Senate candidates

Left to right Chrystal Ruiz, Jeff Hewitt, Ameenah Fuller, and Ross Sevey, representative for Mike Morrell.

The Calimesa Chamber of Commerce held a Candidates forum for District 23 California State Senate hopefuls on March 5 at the Norton Younglove Senior Center in Calimesa.
Yucaipa City Councilman Dick Riddell moderated the event. Candidates in attendance included San Jacinto Councilwoman Crystal Ruiz, Calimesa Mayor Pro-tem Jeff Hewitt, Ross Sevey, campaign manager for Assemblyman Mike Morrell, and small business owner Ameenah Fuller. Ron O’Donnel did not reply to the invitation.

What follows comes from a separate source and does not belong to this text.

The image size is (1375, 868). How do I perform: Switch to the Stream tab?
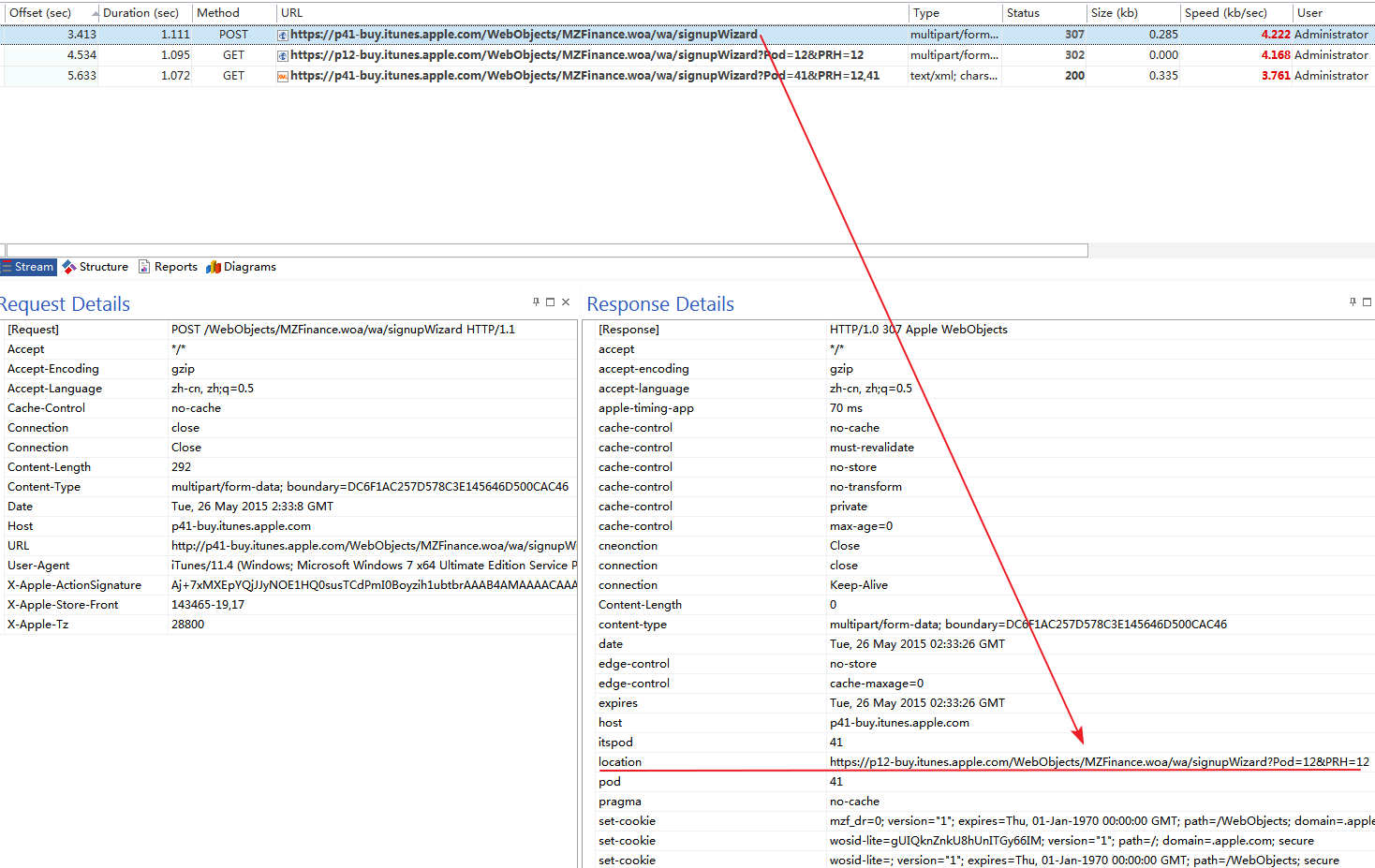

Each candidate gave opening and closing statements and then answered written questions from the audience.

 

Opening Statements were five minutes long:
Chrystal Ruiz
I am a mom of four small children, work a job and am the mayor pro tem of San Jacinto.  I work a job like most citizens and I drive two hours one way to work. I do it because we have to put food on the table and a roof over our head. I’ve been a business woman in the restaurant industry for 20 years. I was a top general manager in the company and learned how to do budgeting and numbers. 
During that time I had an accident at work. I fell in a grate under a sink that they had thrown a thin rubber mat over. The doctor screwed up the surgery and I ended up in a wheelchair and I was told I would never walk again. I’m not the kind of person that takes no for an answer. It took me five years to learn to walk again. I met my husband during that time and have four little kids.

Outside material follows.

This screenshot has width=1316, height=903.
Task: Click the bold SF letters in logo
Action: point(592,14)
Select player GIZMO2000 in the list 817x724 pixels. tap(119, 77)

We moved to San Jacinto and my husband couldn’t find a job.  He’s a master craftsman. If he can’t get a job, who can?  So I ran for city council to do something about it. I won and was blessed to be with a wonderful council and staff. We just debuted the film San Jacinto project, and you’ll see exactly why we’re doing things different out there. I don’t believe in following the herd I believe in finding experts in the field and having them help you. In order to bring jobs, my idea was to bring filming into the valley. 

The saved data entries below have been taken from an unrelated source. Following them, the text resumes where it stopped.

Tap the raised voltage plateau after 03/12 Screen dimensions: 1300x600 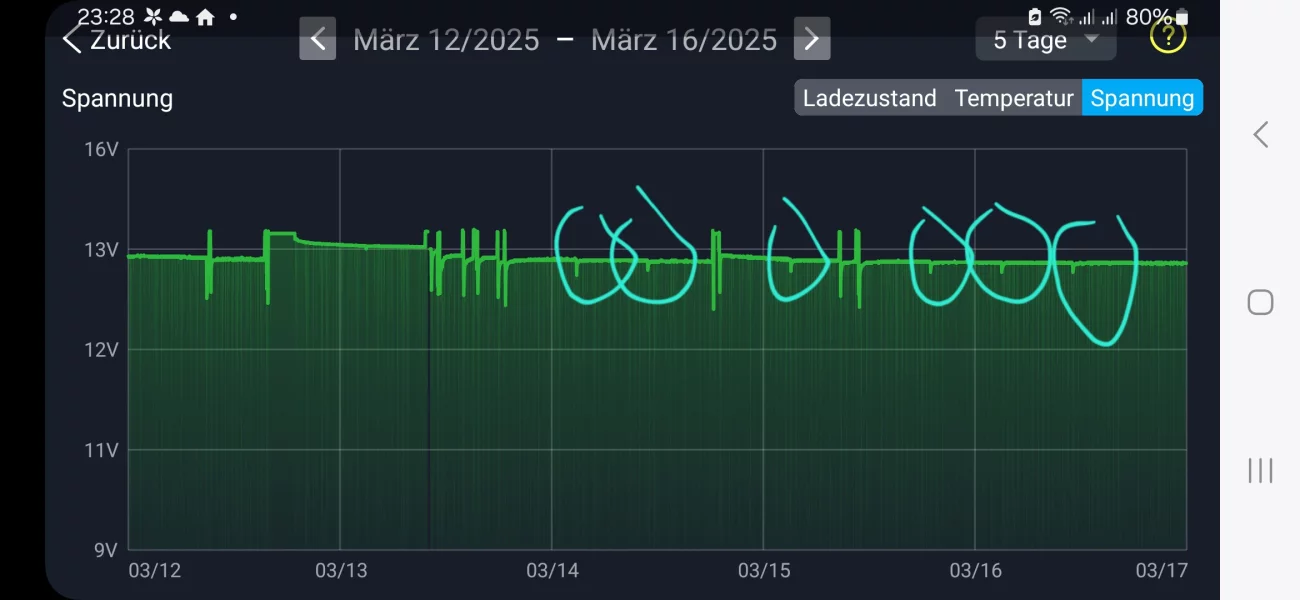pos(280,234)
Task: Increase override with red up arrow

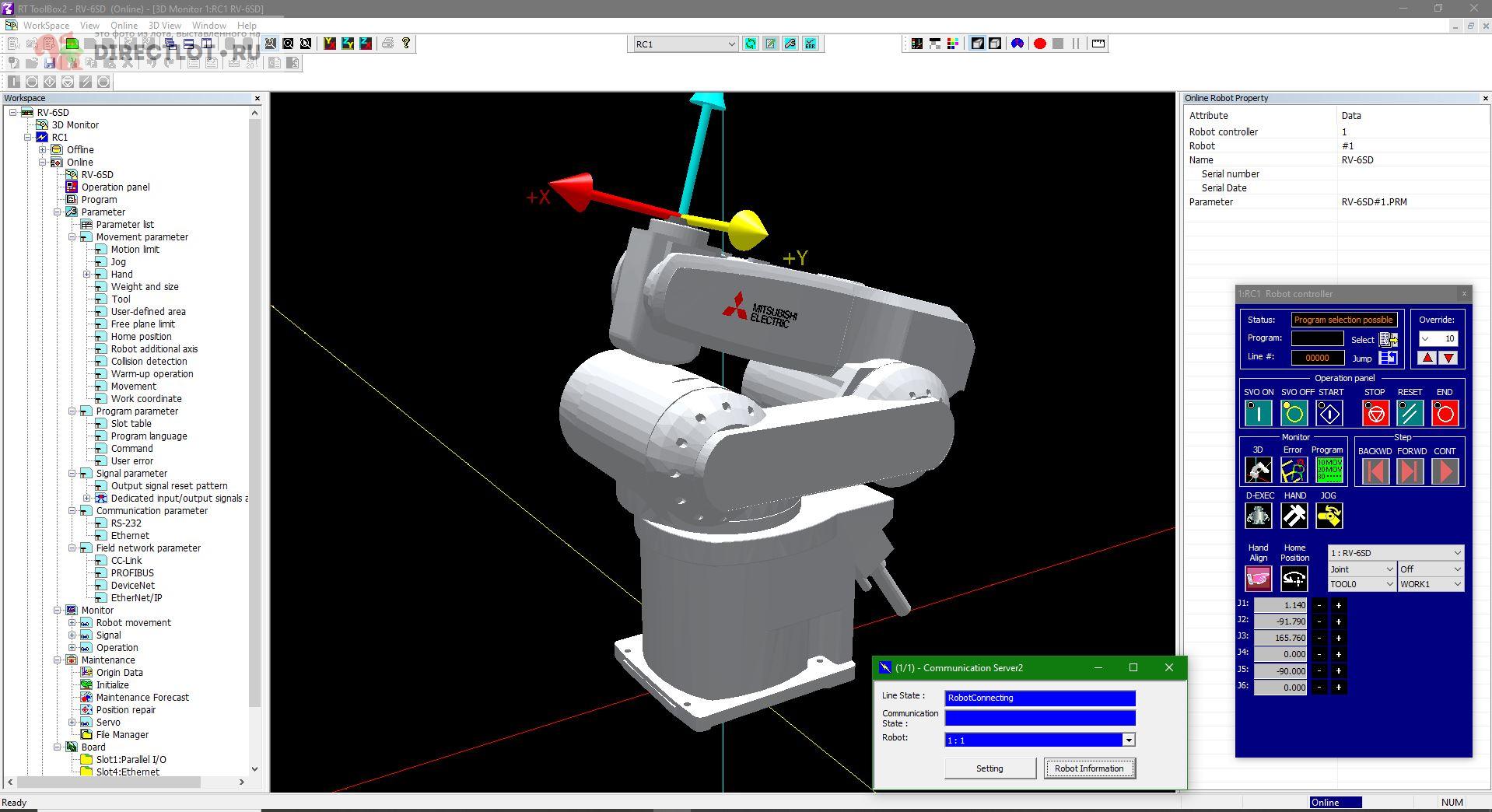Action: coord(1427,358)
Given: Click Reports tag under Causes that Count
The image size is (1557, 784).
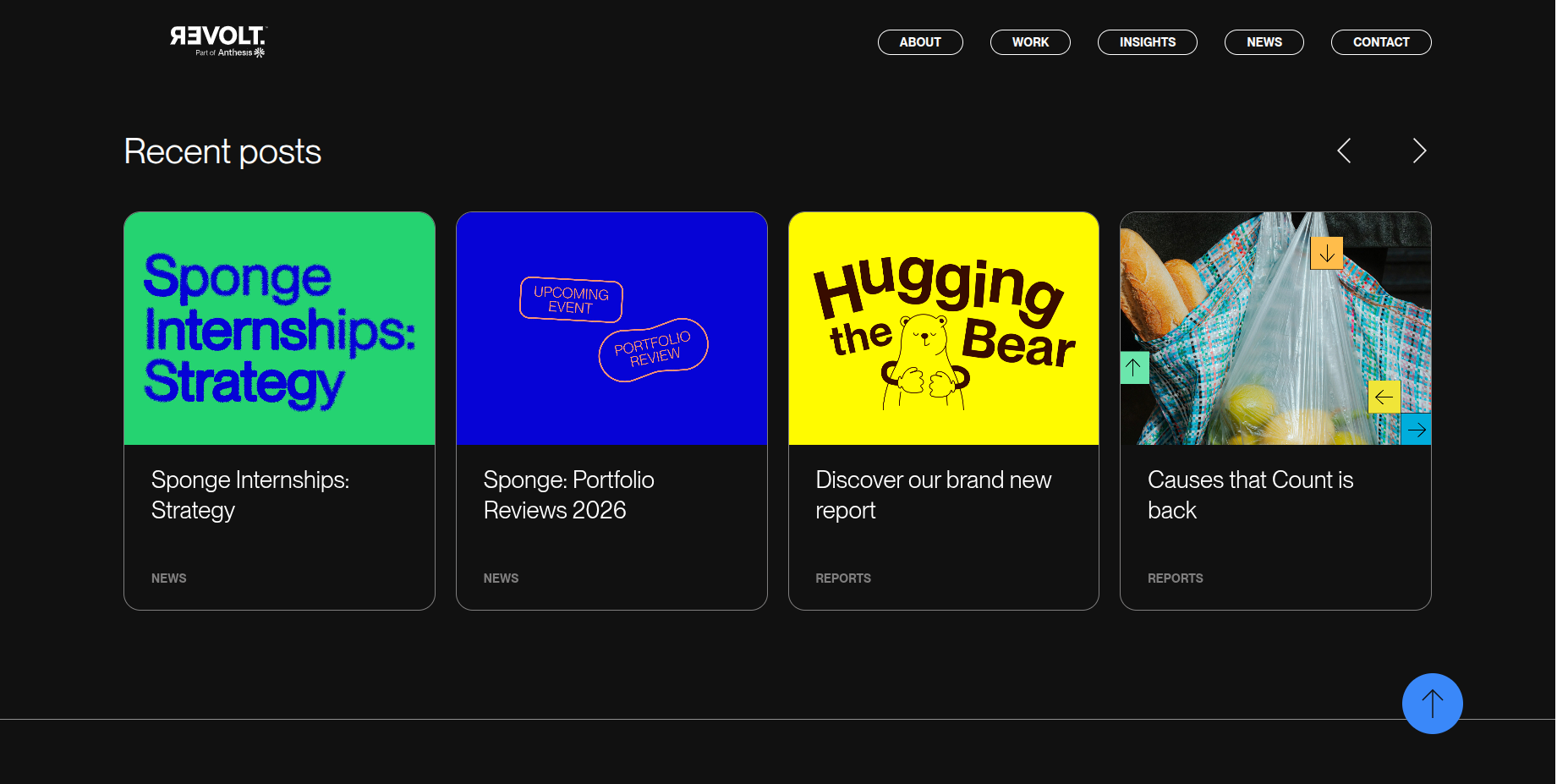Looking at the screenshot, I should [1176, 578].
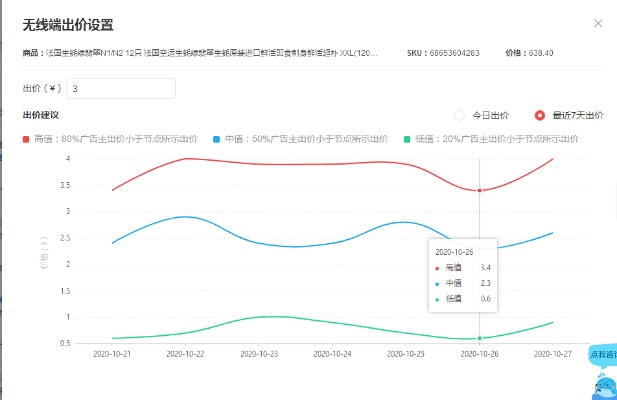Click the 出价 (¥) input field
Screen dimensions: 617x400
[x=120, y=89]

I went to producers, directors, actors and technical personnel  and said “how can get filming here?” The government filming sites are just words, and creative people do not like to just read words. We did a film San Jacinto website that is very different. If we want to keep filming in this state, we have to entice them to come to our cities. This experience of running is absolutely amazing and I’m honored to be able to serve the people of San Jacinto and excited to bring my expertise and talent up to the State Senate.
 
Jeff Hewitt
I was raised in Oak Glen and went to school in a one-room school house. I had a great child hood. I moved to the Yucaipa schools after fourth grade and at that time I had friends that went to private schools, but I thought that I got a really good education in public school. When I went off to San Diego State I found that I could hang with everybody that supposedly had these real expensive  educations. And I stayed down there and was working on my degree on biology and started my own business. I got married and had to work my way through college. 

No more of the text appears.